Last night's "Showdown for the Billie Jean King Cup" at Madison Square Garden, a detour from the tour for four prominent names in women's tennis, narrowed down to Venus Williams' erratic power against Kim Clijsters' comeback-from-motherhood athletic bona fides.

But it was more a tennis demo than a competition, more a montage of movie trailers than a feature presentation, with three drastically truncated, fast-forward "matches" - abandoned in droves by the announced crowd of 11,702 long before its conclusion. Two one-set semifinals, Clijsters over Ana Ivanovic, 7-6 (2), and Williams over Svetlana Kuznetsova, 6-4, set up the best-of-three final - like the semifinals, with no-ad scoring - a feisty 6-4, 3-6, 7-5 Williams victory.
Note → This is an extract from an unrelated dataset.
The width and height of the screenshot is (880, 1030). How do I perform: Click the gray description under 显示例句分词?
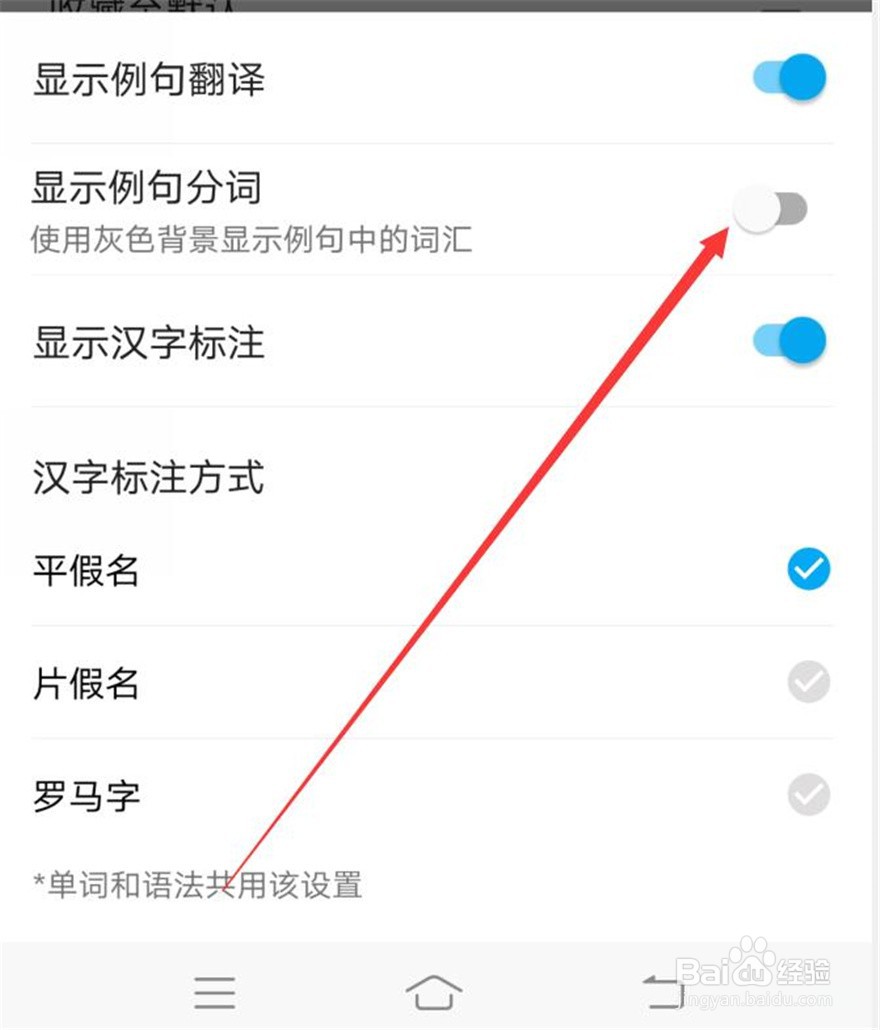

Clijsters, who won last year's U.S. Open after a two-year sabbatical, pronounced the format both "fun" and "not easy; you have to be focused from the beginning."

Certainly, for the competitors - all with major-tournament titles on their resumes - it was worth a brief stopover in Big Town as the pro tour switches from overseas to the States. Semifinal losers earned $200,000 apiece, Williams $400,000 and Clijsters $300,000.

"I'd love to be back here every year if you guys will have us," Williams said. "Tennis back at the Garden; I love it."

It was the second early-March Garden presentation of a reframed tournament concept for the 21st century's short attention span, following a glitzy 2008 exhibition melding separate-era champs Roger Federer and Pete Sampras. Serena Williams defeated her older sister in last year's final.

Serena Williams, the world's top-ranked player, had agreed to play again this year but withdrew a week ago, citing a leg injury suffered on her way to January's Australian Open title. Ivanovic, slumping since her 2008 French Open title and now ranked 27th, was her replacement. "Serena really wanted to be here," Venus Williams said, "but I can fly the Williams flag here on my own."

The exhibition of marquee players, what old champion Martina Navratilova used to describe as "hit-and-giggle tennis," was packaged with what tennis officials called "Tennis Night in America." Watch parties at tennis facilities and community centers across the country were arranged in conjunction with youth sign-up programs.

The Garden program included a warm-up act of "future stars," with 14-year-old Sachia Vickery of Miramar, Fla., winning a lightning-round one-setter over 16-year-old Nicole Gibbs of Manhattan Beach, Calif., and the introduction of the 2010 International Tennis Hall of Fame class - the doubles teams of Todd Woodbridge and Mark Woodforde and Gigi Fernandez and Natasha Zvereva, masters star Owen Davidson, wheelchair tennis pioneer Brad Parks and the late British tennis official Derek Hardwick.

Billie Jean King herself did not attend, offering her written regrets because she is recovering from recent double-knee replacement. With the Garden's upper deck closed and thousands of aqua and mauve seats visible among the quickly dispersing crowd, the question was whether such gimmicky tennis, at times of high quality but severely abbreviated, has legs.